Wednesday, January 25, 2012

Test Tube Tomatoes

Those of you who read science journals on a regular basis have probably seen this study, which demonstrates that microRNAs from your food can end up in your bloodstream, and that miRNAs from your food can affect the way you process fats (and presumably other things, but LDLs were what the paper looked at). It's a long, highly technical paper (even for me) and like any good science paper, it raises more questions than it answers: can miRNAs from animals do the same thing? How much plant material does one have to ingest before miRNAs show up in your blood? I don't work with miRNA, so I don't have the expertise to say whether their conclusions were justified. But it is, literally, food for thought.

One thing the paper did not mention was genetically modified organisms. Yet, somehow, a writer decided the two must be linked, and consequently wrote up this non sequitur. Now, obviously, GMOs have miRNAs that can affect your body. SO DOES EVERY OTHER KIND OF FOOD. But apparently the threat of GMOs is so great that this bit of science, as new as it is, should be considered as proof that GMOs are dangerous.

Now, I maintain that GMOs are no different from your average, run-of-the-mill end result of selective breeding, and that given all of the weird things we do with food, a couple of new proteins is the least of our worries. It's strange, isn't it, that foodies worship Ferrian Adria and the things he does with food--vaporizing a tomato, things like that. Yet the moment someone says they modified something--genetically or otherwise (as if nature gives a sh*t where the gene comes from)--everybody freaks out about how dangerous it is and that this is "unknown territory".

But anyway, that's just me. The fact is that it doesn't really matter what I think--the EU forbids the sale of GMOs to consumers, and the use of such products in our consumer goods. And while I'm not entirely pro-GMO (I think the technology could use a lot more oversight in how it's implemented), I'm not rabidly against it. Like I said, we do weird things to food, and treat it as a gourmet item. Foie gras is the end result of a disease we induce in geese--and yet it's only available at the most upscale restaurants.

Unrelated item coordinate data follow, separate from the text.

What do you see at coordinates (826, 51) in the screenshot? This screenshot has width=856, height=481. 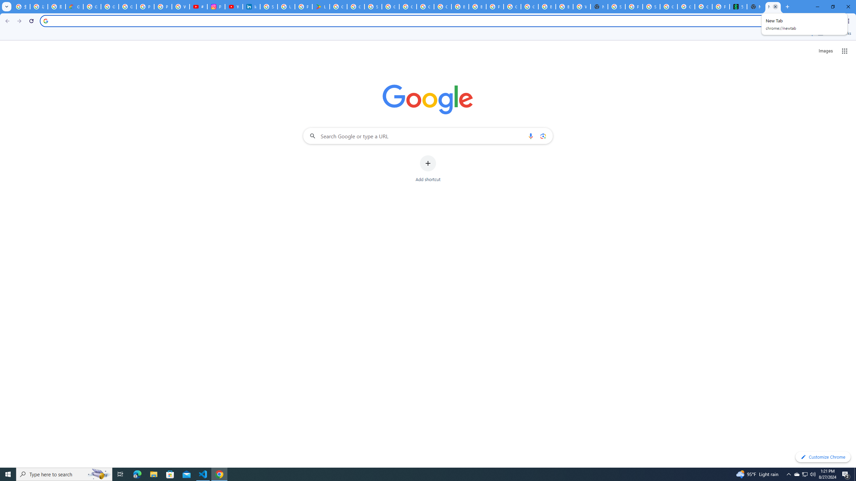 I see `'Search for Images '` at bounding box center [826, 51].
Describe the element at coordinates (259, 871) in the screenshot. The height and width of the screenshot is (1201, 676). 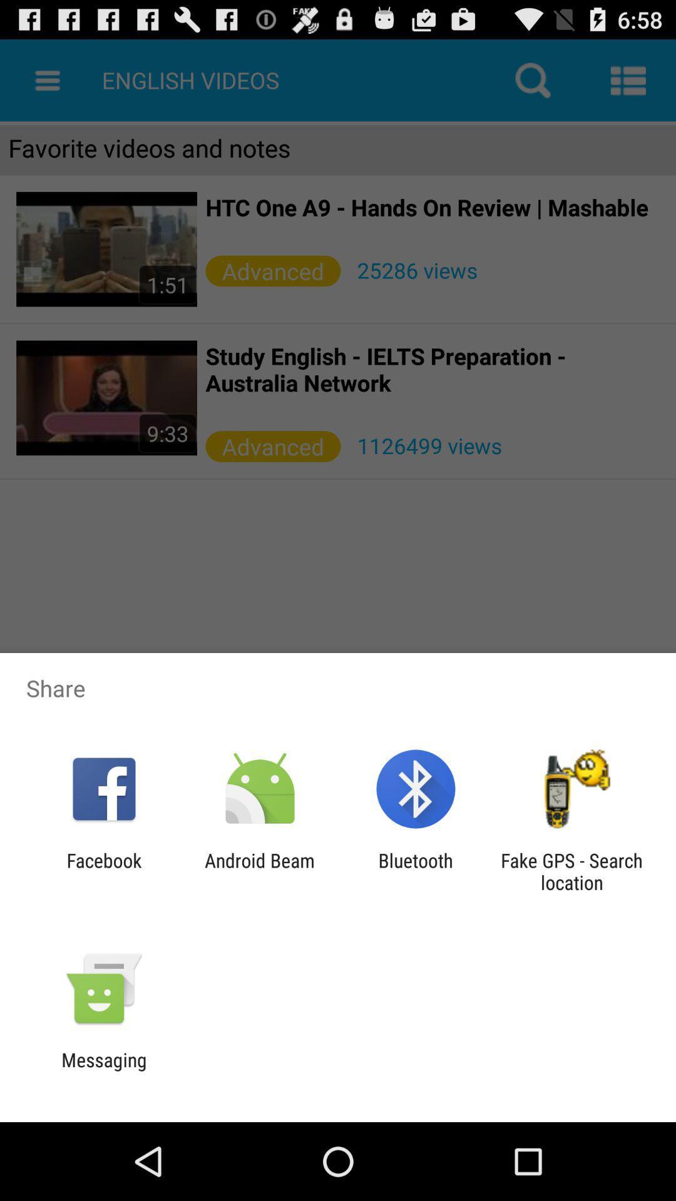
I see `android beam item` at that location.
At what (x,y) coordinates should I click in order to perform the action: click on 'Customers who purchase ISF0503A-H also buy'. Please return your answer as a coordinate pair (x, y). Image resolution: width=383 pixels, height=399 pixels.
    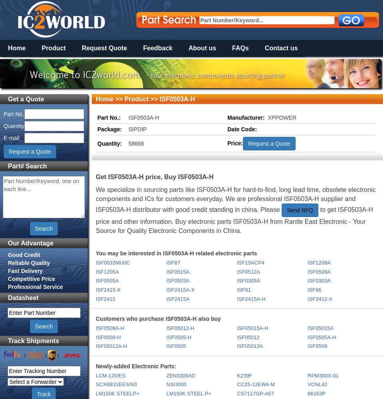
    Looking at the image, I should click on (158, 319).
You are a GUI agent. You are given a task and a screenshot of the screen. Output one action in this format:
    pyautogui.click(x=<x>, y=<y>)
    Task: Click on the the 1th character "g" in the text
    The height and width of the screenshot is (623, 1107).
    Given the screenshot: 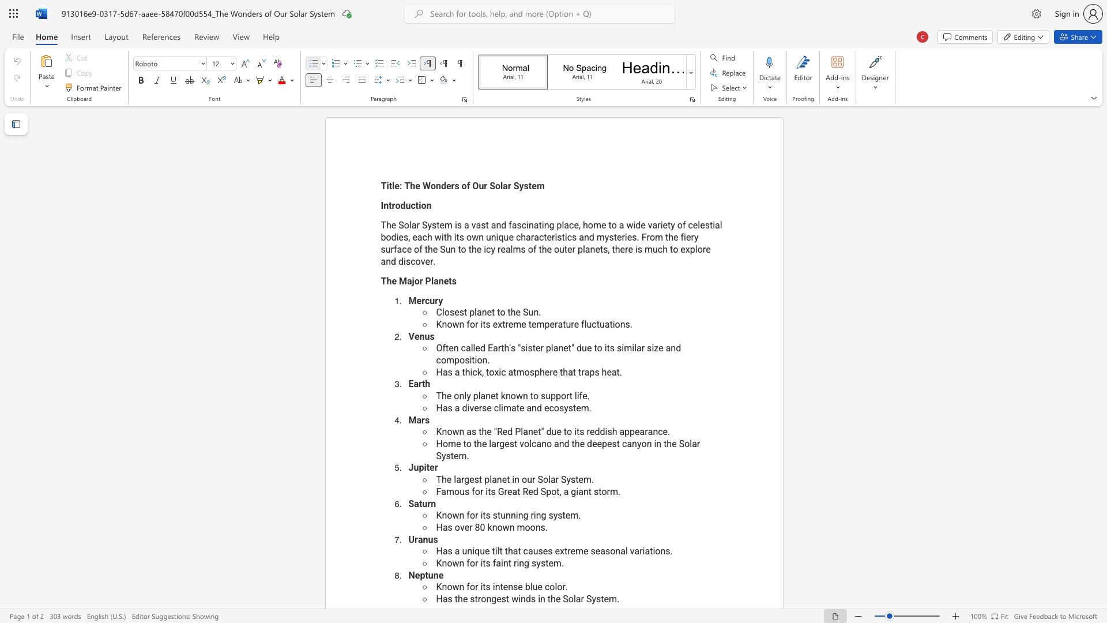 What is the action you would take?
    pyautogui.click(x=525, y=514)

There is one thing worse than not enough funding for the sciences, and that is scaremongering by uneducated journalists with respect to the conclusions that can be drawn by the research they are writing about. It would have been fair to say that the findings of the paper mean that we will have to evaluate our relationship with food more carefully. It would even have been fair to speculate that Monsanto and other Big Agriculture corporations might have to re-evaluate their claims of total safety for GMOs. But to conclude that the research means that miRNAs in GMOs are different from that of regular food (which would not be the case--if they are different it is because they are introduced, and as far as I know nobody has done this with plants) and are therefore somehow more dangerous is extrapolating a step too far. Scaring people with the idea that Big Agriculture is somehow going to kill you with their mutant tomatoes is just plain irresponsible.